What to work on -
Only lines containing the string "computer" belong in the answer; find them in the records and copy them.

Provided material -
--------------------
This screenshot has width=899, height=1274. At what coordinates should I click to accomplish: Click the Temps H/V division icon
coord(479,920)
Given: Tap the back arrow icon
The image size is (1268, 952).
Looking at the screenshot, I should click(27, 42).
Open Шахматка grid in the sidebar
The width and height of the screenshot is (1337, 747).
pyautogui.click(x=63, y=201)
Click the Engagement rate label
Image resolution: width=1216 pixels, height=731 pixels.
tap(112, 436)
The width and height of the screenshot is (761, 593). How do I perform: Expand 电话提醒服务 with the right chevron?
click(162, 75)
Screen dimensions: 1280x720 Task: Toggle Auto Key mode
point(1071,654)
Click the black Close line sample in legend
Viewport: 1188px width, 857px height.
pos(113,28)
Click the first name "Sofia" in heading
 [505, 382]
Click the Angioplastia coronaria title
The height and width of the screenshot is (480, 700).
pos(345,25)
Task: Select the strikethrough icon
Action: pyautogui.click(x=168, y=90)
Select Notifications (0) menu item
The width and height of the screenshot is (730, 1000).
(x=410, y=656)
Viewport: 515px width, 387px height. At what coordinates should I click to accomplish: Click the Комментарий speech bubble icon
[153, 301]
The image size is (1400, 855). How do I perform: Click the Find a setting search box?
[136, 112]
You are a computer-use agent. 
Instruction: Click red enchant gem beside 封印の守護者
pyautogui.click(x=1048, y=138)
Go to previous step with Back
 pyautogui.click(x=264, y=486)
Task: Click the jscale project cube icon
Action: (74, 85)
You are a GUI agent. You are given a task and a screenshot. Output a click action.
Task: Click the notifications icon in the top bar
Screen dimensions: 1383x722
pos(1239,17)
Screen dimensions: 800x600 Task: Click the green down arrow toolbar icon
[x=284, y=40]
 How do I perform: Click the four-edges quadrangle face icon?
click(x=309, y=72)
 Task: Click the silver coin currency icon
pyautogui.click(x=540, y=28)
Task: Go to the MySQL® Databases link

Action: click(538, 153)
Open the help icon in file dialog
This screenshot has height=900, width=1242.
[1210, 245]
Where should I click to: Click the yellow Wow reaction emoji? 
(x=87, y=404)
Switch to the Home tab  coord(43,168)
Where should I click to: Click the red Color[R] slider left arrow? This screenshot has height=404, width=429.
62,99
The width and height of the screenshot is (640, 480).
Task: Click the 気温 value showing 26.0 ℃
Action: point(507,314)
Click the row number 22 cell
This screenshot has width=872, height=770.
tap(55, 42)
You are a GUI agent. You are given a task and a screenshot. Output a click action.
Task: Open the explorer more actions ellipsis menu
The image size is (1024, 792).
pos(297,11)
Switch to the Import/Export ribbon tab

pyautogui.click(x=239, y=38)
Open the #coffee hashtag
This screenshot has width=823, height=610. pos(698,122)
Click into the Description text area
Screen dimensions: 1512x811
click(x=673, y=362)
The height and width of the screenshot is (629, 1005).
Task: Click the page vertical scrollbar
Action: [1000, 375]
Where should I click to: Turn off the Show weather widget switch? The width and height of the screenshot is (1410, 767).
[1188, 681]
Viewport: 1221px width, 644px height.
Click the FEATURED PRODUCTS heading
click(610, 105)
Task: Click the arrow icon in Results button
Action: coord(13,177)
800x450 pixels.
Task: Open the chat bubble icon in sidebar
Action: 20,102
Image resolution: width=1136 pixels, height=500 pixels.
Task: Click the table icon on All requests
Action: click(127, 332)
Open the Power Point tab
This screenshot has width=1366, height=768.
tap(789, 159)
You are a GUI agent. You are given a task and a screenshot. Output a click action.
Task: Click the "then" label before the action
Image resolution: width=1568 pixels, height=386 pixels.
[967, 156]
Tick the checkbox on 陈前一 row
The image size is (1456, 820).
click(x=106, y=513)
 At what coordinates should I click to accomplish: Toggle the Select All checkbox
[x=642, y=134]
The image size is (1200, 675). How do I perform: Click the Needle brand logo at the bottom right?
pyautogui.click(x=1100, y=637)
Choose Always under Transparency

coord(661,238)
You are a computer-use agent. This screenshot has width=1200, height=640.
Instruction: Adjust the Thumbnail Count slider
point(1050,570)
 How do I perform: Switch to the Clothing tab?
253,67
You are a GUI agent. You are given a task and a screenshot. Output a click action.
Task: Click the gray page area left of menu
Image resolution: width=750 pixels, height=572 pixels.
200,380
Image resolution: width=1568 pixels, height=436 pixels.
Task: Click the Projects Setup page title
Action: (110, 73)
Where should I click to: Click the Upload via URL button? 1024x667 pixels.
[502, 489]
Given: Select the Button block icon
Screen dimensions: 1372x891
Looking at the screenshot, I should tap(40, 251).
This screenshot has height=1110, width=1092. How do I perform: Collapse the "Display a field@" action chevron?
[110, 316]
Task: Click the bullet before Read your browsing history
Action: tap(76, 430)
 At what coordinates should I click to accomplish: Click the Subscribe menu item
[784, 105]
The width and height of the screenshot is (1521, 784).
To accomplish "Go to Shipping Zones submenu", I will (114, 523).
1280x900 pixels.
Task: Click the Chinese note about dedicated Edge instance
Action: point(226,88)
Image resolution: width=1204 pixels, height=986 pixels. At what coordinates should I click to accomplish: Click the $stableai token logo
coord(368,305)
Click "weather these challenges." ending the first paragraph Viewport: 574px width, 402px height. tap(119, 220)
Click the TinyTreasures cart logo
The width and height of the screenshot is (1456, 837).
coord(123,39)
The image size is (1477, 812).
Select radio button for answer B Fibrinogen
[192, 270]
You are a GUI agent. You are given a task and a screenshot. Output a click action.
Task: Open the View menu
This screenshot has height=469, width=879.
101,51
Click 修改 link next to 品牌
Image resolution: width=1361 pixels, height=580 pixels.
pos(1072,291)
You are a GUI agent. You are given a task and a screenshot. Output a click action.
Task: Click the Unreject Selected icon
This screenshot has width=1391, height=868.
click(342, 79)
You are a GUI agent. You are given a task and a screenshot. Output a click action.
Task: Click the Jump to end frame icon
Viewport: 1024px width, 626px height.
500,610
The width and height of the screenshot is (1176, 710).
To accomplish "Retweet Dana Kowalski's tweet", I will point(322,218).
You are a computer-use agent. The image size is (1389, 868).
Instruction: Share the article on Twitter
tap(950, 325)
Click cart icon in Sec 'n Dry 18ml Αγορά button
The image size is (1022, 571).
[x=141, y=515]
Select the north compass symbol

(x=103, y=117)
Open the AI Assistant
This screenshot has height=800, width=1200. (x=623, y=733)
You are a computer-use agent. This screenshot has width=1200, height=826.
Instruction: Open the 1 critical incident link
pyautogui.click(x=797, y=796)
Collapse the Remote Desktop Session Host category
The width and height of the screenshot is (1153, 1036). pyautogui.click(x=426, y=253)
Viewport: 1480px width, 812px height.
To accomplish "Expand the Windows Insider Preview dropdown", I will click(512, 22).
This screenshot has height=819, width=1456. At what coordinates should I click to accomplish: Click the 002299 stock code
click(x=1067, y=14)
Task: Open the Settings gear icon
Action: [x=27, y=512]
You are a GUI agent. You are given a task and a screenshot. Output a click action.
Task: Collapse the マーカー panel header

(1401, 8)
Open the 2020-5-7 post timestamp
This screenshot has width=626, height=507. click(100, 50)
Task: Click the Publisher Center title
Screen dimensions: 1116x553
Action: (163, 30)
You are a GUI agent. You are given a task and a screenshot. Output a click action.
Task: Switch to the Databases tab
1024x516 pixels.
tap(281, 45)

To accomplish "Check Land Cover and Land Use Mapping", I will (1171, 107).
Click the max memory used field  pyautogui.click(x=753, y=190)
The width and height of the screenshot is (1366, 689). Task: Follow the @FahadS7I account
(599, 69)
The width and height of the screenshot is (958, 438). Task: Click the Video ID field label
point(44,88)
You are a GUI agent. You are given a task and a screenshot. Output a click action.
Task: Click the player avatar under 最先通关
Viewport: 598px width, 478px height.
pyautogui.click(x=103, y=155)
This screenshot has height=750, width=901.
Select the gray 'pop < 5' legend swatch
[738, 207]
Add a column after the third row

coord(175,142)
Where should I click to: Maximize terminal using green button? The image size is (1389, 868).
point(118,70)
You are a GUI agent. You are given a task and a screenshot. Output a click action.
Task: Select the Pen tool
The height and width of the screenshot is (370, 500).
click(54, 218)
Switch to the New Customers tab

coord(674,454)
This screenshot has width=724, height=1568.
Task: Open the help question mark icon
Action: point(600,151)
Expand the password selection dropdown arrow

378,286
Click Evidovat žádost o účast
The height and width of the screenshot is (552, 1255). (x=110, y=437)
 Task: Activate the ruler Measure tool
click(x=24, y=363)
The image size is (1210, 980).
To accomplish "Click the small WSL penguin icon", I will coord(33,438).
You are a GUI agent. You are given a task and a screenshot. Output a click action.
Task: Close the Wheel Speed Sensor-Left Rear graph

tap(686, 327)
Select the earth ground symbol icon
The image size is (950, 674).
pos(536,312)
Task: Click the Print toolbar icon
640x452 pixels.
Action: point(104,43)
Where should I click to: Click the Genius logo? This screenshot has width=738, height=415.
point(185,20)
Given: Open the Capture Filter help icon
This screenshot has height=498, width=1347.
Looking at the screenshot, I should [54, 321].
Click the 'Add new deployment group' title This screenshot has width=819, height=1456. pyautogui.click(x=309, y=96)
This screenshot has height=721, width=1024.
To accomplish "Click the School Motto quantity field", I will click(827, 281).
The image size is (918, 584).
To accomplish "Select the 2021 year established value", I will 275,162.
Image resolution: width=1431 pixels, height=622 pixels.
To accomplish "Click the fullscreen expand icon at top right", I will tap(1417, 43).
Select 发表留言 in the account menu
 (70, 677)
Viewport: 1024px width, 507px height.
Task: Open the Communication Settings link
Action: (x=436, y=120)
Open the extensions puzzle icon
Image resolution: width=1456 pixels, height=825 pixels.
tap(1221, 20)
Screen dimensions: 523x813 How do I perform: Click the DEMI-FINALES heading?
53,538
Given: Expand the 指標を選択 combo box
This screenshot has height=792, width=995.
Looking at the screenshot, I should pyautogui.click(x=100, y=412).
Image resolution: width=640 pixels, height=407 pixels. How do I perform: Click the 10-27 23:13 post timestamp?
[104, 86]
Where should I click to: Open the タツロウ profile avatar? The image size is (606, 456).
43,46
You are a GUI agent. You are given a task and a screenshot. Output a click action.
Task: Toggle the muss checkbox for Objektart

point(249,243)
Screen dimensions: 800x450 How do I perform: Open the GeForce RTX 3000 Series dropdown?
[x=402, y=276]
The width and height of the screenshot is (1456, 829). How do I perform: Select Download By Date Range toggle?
--------------------
Exercise response -
You are a computer-use agent. 
You are a computer-use agent. This screenshot has width=1200, height=640.
You are a computer-use agent. The image size is (1389, 868).
You are a computer-use agent. This screenshot has width=1200, height=826.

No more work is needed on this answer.